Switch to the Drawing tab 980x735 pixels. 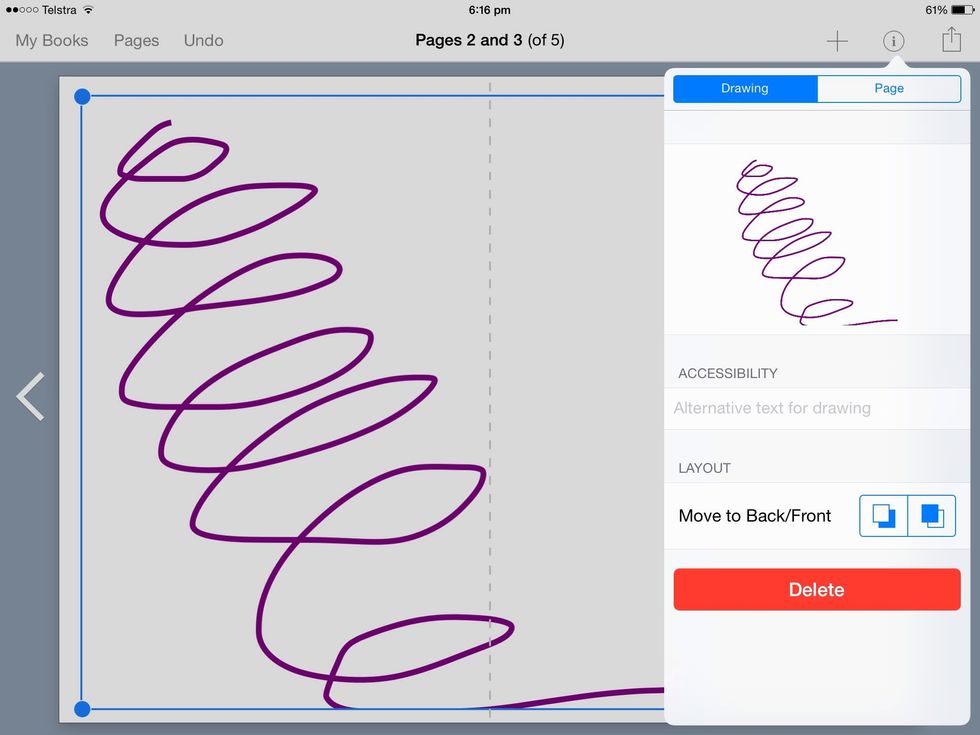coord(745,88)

= = =

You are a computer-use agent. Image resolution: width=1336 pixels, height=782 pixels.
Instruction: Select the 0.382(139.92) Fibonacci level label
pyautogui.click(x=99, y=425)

= = =

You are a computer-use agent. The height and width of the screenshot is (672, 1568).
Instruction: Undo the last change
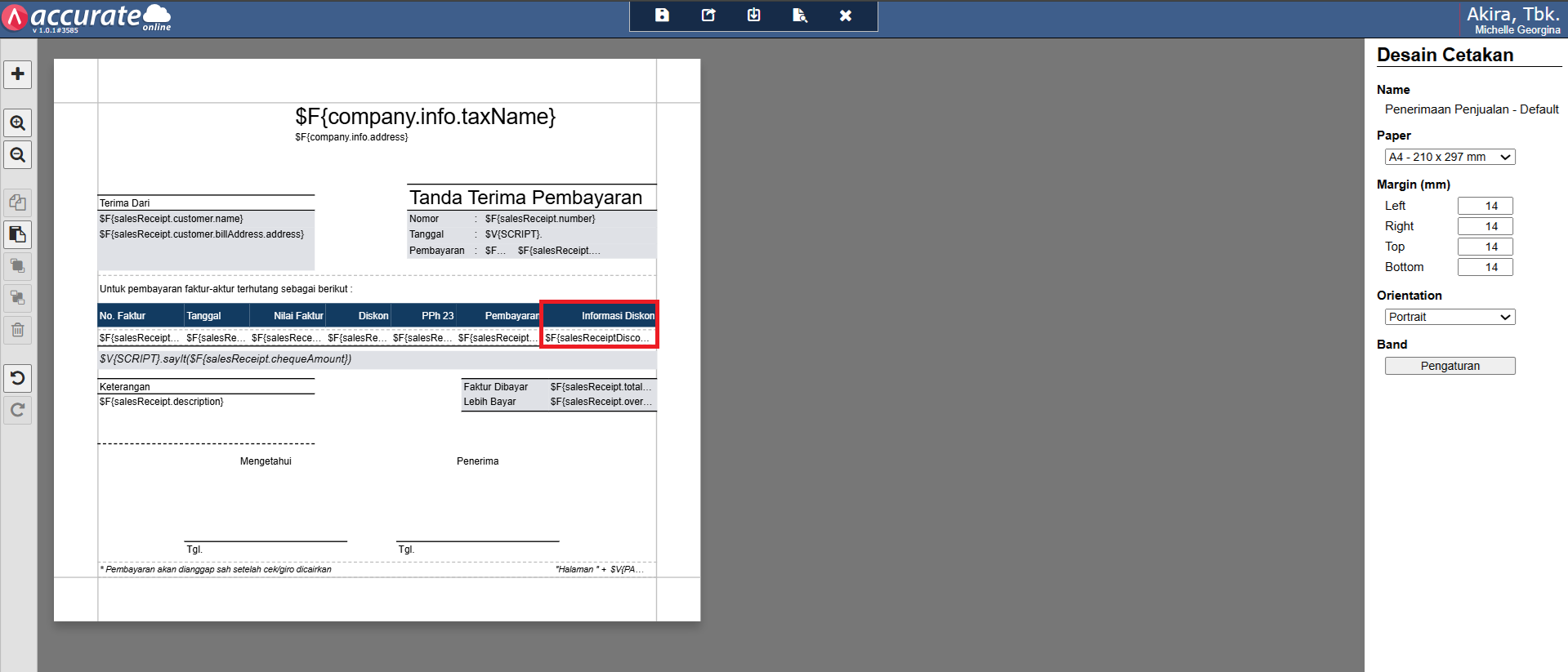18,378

= = =

• **AIM**
Reproduce word for word the entry lines starting at the one containing "You are a computer-use agent. Image" and ending at the one containing "pyautogui.click(x=99, y=425)", both included.

• **RESPONSE**
You are a computer-use agent. Image resolution: width=1336 pixels, height=782 pixels.
Instruction: Select the 0.382(139.92) Fibonacci level label
pyautogui.click(x=99, y=425)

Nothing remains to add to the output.